My follow-up with the psychiatrist is not until the 24th, over two months after my discharge from inpatient.  I went to my family nurse practitioner for help, as she’s the one who normally manages my medication anyway.  First she increased my dose of lithium, after acknowledging it was the cause of my side effects.  Then when I started feeling tempted to skip my meds I returned, asking to switch back to the medications I was on before inpatient.  She was unwilling to make drastic changes, and instead of a gradual shift toward what I’d been taking before, she tripled my dose of Abilify.

Close to two weeks ago I couldn’t tolerate the drowsiness anymore and stopped taking the lithium.  A couple of days later I ditched my other psych meds as well.  Upon learning this, Sadie encouraged me to call the mental health center’s head nurse for advice on what to do until my appointment with the psychiatrist.  I was pleasantly shocked when the nurse told me to stay off the meds and just monitor for symptoms carefully and call if there’s a problem (or ER if there’s an enormous problem).  She indicated that maybe I don’t need so much medication continuously and they might be able to come up with a PRN medication instead.

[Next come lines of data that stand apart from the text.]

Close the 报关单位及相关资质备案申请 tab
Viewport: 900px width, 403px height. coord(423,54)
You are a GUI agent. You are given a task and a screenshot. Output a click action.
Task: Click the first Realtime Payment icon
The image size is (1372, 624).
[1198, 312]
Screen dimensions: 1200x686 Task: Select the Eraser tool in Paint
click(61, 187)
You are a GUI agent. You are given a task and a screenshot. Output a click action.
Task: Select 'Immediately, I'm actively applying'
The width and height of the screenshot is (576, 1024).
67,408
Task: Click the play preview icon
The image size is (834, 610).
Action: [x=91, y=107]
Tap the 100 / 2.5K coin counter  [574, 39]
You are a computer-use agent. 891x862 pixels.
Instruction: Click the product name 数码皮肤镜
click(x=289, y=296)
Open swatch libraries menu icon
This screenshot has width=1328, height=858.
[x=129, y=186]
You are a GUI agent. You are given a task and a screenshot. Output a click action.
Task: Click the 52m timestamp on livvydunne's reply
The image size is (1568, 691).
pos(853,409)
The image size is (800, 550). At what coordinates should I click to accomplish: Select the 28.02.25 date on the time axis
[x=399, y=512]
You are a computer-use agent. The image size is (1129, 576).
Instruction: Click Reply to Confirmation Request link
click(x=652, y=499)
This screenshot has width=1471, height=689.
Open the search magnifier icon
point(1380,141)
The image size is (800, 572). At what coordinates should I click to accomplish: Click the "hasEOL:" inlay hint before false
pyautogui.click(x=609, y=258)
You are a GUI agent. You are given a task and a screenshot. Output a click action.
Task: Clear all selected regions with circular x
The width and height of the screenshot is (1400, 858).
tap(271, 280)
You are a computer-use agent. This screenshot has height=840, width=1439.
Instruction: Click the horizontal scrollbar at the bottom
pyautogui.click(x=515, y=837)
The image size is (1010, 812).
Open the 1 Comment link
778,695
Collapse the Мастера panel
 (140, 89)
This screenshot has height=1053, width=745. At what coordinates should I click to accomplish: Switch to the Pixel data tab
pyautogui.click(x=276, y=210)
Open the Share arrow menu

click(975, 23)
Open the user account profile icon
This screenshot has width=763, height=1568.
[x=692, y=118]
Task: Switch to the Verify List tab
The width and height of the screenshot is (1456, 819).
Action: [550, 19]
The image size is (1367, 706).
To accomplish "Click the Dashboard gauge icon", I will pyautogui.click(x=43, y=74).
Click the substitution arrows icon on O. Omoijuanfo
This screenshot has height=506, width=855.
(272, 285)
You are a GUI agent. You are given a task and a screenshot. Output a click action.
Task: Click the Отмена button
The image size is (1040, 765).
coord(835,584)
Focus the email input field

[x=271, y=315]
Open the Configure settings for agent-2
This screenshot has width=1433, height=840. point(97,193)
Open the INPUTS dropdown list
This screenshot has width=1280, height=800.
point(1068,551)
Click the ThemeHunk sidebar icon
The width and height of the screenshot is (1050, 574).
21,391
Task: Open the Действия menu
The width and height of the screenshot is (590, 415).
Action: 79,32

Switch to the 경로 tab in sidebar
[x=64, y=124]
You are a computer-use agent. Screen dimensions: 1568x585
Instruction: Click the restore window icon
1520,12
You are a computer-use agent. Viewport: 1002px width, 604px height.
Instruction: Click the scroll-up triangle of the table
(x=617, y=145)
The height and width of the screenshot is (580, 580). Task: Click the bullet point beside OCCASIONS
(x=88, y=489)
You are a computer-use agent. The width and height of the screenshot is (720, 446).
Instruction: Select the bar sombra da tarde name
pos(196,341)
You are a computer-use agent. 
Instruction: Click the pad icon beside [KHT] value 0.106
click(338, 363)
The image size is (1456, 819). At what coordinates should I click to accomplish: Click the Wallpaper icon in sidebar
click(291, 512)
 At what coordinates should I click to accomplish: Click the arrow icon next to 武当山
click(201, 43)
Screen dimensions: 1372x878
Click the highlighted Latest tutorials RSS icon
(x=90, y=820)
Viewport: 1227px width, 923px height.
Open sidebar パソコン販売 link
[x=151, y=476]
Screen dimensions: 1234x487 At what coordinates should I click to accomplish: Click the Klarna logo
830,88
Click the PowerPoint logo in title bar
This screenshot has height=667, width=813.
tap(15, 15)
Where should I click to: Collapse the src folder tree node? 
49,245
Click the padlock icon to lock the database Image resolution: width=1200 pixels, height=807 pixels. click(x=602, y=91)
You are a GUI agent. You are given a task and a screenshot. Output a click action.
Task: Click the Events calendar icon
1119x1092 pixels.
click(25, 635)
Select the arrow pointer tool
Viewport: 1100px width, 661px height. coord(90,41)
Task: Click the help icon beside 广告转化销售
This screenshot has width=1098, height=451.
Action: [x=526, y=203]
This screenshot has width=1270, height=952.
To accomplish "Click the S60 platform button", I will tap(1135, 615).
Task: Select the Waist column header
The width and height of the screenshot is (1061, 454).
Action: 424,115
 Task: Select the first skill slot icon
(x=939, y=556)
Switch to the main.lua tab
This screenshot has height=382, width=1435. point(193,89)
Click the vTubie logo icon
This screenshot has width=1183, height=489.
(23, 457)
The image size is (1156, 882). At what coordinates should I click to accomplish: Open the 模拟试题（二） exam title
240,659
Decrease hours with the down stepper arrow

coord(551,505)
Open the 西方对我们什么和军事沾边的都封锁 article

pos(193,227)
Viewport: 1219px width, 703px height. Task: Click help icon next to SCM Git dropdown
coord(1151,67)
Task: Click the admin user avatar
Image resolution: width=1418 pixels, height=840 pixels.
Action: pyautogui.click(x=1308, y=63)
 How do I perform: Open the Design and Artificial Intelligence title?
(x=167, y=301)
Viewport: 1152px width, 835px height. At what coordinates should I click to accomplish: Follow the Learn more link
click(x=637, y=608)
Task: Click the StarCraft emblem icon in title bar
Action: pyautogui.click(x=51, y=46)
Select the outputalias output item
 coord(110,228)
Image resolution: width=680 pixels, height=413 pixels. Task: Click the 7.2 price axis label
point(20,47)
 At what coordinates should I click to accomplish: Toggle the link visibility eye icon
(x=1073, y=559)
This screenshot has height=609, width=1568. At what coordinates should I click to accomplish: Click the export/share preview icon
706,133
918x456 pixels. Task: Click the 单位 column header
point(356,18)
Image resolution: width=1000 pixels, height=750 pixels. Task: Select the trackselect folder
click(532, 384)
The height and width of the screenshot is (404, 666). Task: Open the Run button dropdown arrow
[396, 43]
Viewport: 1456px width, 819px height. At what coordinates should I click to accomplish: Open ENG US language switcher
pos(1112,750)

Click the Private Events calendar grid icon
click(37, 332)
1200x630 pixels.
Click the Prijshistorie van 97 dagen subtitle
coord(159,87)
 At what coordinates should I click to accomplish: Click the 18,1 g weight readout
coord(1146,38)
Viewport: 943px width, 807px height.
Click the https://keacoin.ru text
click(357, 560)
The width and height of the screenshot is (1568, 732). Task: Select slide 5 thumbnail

It’s wishful thinking to believe that would actually work out, but I keep on wishing.  My mood is good, my anxiety is fairly mild, and the only thing worrisome I’ve noticed is a little bit of irritability.  Nothing unmanageable.

Job Adjustment Struggles

Nearly a month ago I posted about my upcoming new job.  I’ve been there for 3 weeks now.  The first week I spent about 5 hours in orientation before going in the next day for the start of training.  I ended up smiling for the entire 40-minute drive home, so pleased to have taken the job.  The next day I trained with my boss, Tilly, on day shift again, then with a coworker on night shift over the weekend, then back with Tilly on Monday.  At this point she encouraged me to dive right in and work alone on nights.  At least she let me do a little training…her boss, Brice, was pushing for solo work before my first day even ended.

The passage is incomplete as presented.